What is the point? Why is tithing a part of this religion of freedom? Why should Christians think about money and things, instead of spirituality, visions…clouds, etc.? Christ gives us a parable in our gospel reading today: the rich man and his manager.
“There was a rich man who had a manager, and charges were brought to him that this man was squandering his property. He summoned the manager and said, “What is this that I hear about you? Give an account of your management, because you cannot be my manager any longer.” The manager was caught, but he was very shrewd. He asked himself what he could do then. He was no good at manual labor. He was ashamed to beg. So he came up with a scheme to recover the lost money. “Summoning his master’s debtors one by one, [the manager] asked the first, ‘How much do you owe my master?’ He answered, ‘A hundred jugs of olive oil.’ The manager responded, ‘Take your bill, sit down quickly, and make it fifty.’ Then he asked another, ‘And how much do you owe?’ The man replied, ‘A hundred containers of wheat.’ So the manager said, ‘Take your bill and make it eighty.’ Little by little, this sneaky manager gathered the sums he needed. When he brought them to the master, the master was pleased and commended the manager for his thriftiness.
Jesus Christ finishes this rather bizarre parable in this way, “The people of this world are more shrewd in dealing with their own kind than are the people of the light. I tell you, use worldly wealth to gain friends for yourselves, so that when it is gone, you will be welcomed into eternal dwellings” (Luke 16:1-9).
Have you ever noticed how shrewd people in the world can be? Just read the bio of anyone successful, Bill Gates, Jeff Bezos, quarterback Colt McCoy. All of them climbed the ladder after years of hard work and determination. Networking, ingenuity, cunning…The famous lecturer on success, Earl Nightingale once said:
"There is a time when one must decide either to risk everything to fulfill one's dreams or sit for the rest of one's life in the backyard."
The same principles of success in the business world apply to our spirituality. Men and women have sacrificed everything to achieve worldly success. What are we willing to sacrifice for eternity in paradise?
“Bring the whole tithe into the storehouse, That there may be food in my house, and try me in this, says the LORD of hosts: Shall I not open for you the floodgates of heaven, to pour down blessing upon you without measure?” (Malachi 3:10).
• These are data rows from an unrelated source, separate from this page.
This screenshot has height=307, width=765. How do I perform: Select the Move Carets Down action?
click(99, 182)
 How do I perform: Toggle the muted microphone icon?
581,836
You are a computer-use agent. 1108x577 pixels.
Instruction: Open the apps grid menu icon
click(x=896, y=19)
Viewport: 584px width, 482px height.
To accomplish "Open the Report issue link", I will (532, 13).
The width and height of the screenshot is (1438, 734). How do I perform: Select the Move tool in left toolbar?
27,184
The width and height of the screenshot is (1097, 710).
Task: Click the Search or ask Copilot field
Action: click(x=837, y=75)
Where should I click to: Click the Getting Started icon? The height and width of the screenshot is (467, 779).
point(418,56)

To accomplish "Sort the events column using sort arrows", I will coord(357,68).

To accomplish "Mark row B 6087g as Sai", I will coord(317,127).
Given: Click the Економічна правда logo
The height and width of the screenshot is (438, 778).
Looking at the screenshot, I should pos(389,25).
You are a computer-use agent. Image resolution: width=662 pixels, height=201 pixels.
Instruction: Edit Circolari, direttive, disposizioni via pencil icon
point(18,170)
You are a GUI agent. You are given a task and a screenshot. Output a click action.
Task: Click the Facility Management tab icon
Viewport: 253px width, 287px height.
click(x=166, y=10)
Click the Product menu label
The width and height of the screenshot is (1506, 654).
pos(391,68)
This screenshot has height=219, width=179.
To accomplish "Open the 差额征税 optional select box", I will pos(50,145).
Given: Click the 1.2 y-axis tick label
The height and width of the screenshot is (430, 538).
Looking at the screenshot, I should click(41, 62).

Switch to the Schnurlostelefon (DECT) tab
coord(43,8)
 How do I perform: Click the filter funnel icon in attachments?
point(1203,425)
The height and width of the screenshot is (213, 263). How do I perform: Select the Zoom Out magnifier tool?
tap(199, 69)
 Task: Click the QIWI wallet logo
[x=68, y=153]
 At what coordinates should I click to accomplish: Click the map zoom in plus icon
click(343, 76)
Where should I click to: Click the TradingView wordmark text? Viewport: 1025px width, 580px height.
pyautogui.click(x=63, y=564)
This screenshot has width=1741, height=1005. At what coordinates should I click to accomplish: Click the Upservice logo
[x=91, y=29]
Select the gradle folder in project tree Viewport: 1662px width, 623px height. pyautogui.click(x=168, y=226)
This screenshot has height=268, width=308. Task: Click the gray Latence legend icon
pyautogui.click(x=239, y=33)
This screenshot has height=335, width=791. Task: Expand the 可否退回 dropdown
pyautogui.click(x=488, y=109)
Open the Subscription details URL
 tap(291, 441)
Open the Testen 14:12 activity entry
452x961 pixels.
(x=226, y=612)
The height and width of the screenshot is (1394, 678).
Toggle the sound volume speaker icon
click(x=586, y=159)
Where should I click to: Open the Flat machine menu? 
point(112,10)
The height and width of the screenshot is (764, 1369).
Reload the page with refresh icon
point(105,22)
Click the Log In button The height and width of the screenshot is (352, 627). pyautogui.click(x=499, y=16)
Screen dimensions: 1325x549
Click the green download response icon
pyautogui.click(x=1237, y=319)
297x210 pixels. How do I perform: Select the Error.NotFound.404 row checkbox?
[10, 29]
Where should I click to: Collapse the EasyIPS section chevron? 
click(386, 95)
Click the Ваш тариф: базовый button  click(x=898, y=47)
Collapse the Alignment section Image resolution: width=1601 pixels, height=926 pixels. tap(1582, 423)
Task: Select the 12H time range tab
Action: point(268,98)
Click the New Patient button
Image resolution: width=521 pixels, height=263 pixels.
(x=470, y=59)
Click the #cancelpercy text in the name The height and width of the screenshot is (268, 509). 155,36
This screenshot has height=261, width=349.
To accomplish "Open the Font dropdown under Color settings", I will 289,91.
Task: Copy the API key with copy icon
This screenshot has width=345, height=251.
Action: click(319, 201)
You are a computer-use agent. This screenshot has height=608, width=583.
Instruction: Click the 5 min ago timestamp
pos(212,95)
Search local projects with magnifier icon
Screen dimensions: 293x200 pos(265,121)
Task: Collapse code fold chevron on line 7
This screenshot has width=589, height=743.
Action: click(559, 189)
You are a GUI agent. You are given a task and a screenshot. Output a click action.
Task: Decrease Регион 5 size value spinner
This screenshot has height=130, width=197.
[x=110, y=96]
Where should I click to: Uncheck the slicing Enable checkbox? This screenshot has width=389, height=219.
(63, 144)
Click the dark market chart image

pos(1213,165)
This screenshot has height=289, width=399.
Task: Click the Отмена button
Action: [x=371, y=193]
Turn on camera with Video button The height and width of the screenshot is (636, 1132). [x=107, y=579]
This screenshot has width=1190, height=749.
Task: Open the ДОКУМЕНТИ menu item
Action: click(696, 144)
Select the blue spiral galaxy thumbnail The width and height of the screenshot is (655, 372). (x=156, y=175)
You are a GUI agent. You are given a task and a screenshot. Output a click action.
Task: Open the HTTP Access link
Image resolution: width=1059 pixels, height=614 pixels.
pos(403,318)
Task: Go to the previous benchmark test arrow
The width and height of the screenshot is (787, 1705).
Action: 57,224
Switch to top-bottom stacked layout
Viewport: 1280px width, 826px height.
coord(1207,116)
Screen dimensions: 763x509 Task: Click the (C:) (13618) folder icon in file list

God gives to those who give to him.
What a strange year: 2020. I wonder how we will look back at this time, how we will have survived it, and what will have come of it all. No one can doubt that tomorrow looks bleak, and the economy…prospects are not good. In this light, we need to become more serious then ever in tithing. It sounds bizarre. Finances are tighter than ever…give more!? The ways of God are usually just that — upside down from the ways of man. This is our grave moment of choice — when things are rough, towards whose power will we turn?
What is it all for? For joy.
The Church and Saints all ask us to tithe not as a burden, but because of the sheer joy of it. Abraham, Jacob, and all the saints tithed not out of obligation, but because they discovered the rich beauty of a relationship with God. Like a lover drunk with love, they gave up the world for the joy of the beloved. They discovered a wonderful mystery — the more they gave up, the freer they become — no longer attached to the fears and anxiety of this world, their hearts were opened wide to soak in God’s gifts. We are not all called to be monks and give up all our wealth. But we are all called to start where we are, one step at a time, letting go and letting in, so that we can share a taste of the saints’ freedom. Life in Christ is a life of joy if we dare to walk it.